> [AUFGABE]: Gib die Zeilen der Einträge wortgetreu wieder, beginnend mit der ersten Zeile und fortlaufend bis einschließlich der Zeile mit "(160, 232).".

Gesammelte Dateneinträge:
------------------------------------------------------------------------
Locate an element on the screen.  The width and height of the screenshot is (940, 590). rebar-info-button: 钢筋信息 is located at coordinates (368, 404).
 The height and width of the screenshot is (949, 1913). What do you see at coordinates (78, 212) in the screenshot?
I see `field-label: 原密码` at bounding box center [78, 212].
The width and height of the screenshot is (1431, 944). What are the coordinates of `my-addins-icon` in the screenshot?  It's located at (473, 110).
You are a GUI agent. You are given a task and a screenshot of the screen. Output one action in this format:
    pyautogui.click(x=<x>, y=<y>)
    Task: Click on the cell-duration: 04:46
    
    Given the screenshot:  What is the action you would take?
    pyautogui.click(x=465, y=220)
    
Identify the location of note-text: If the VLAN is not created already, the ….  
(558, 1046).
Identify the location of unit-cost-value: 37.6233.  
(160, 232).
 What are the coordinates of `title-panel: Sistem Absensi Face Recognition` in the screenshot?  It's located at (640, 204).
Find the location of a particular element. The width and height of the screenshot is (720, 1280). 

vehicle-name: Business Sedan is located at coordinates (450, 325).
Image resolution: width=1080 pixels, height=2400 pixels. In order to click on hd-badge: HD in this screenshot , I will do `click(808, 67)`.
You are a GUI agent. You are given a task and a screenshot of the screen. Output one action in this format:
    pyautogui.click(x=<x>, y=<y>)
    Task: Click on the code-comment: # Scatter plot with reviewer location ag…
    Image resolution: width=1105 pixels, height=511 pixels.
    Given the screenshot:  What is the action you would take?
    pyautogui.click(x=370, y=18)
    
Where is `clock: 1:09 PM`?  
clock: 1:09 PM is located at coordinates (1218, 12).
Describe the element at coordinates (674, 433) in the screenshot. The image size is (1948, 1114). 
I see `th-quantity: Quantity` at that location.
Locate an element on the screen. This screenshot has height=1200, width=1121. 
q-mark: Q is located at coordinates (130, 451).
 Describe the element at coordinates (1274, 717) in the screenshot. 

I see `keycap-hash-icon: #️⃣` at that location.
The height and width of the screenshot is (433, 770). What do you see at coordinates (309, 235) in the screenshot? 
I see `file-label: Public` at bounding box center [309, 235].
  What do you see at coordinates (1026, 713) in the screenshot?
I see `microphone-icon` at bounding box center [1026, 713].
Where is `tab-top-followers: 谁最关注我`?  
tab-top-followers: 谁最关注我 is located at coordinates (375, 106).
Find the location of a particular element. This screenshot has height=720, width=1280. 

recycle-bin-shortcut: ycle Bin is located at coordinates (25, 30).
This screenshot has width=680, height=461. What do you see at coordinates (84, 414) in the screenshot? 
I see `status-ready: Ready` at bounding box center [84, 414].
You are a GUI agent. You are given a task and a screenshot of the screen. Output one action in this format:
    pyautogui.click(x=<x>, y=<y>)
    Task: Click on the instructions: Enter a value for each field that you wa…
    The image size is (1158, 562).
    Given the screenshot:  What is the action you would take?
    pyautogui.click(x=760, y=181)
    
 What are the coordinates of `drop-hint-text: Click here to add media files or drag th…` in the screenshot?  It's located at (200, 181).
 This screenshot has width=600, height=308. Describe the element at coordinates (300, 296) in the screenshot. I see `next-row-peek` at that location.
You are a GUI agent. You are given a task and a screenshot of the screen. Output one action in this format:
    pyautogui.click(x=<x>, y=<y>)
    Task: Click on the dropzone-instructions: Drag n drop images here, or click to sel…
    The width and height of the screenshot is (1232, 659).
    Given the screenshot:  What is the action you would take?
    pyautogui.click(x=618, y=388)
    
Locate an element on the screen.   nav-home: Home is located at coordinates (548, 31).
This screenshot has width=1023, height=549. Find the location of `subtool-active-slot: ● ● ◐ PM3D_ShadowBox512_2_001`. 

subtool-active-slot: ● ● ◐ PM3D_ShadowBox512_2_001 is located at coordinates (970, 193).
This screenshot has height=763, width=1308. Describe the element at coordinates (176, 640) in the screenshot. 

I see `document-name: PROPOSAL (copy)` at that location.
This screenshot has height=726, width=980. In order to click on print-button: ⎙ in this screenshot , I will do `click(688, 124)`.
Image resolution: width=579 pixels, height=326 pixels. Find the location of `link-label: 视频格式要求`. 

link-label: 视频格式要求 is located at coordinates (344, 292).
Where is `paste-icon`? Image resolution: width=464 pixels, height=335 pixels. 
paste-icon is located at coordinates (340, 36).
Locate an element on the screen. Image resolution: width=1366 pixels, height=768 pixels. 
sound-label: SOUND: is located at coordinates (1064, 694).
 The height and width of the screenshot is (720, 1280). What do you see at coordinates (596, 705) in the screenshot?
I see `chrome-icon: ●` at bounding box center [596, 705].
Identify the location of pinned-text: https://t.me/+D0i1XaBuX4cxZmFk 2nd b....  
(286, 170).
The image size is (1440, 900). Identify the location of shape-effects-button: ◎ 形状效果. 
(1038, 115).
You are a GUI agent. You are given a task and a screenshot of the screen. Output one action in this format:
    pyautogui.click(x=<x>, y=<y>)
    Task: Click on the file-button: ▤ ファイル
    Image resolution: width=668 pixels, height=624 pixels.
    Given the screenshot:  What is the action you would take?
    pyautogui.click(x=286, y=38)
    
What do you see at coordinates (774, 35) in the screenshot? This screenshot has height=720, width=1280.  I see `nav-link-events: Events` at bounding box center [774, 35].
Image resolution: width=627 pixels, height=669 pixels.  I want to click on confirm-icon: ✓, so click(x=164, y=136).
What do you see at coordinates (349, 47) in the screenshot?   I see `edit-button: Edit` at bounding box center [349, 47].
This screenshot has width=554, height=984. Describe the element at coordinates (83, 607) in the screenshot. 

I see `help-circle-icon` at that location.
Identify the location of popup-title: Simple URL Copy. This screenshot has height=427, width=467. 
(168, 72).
------------------------------------------------------------------------
> [LÖSUNG ZUR AUFGABE]:
Locate an element on the screen.  The width and height of the screenshot is (940, 590). rebar-info-button: 钢筋信息 is located at coordinates (368, 404).
 The height and width of the screenshot is (949, 1913). What do you see at coordinates (78, 212) in the screenshot?
I see `field-label: 原密码` at bounding box center [78, 212].
The width and height of the screenshot is (1431, 944). What are the coordinates of `my-addins-icon` in the screenshot?  It's located at (473, 110).
You are a GUI agent. You are given a task and a screenshot of the screen. Output one action in this format:
    pyautogui.click(x=<x>, y=<y>)
    Task: Click on the cell-duration: 04:46
    
    Given the screenshot:  What is the action you would take?
    pyautogui.click(x=465, y=220)
    
Identify the location of note-text: If the VLAN is not created already, the ….  
(558, 1046).
Identify the location of unit-cost-value: 37.6233.  
(160, 232).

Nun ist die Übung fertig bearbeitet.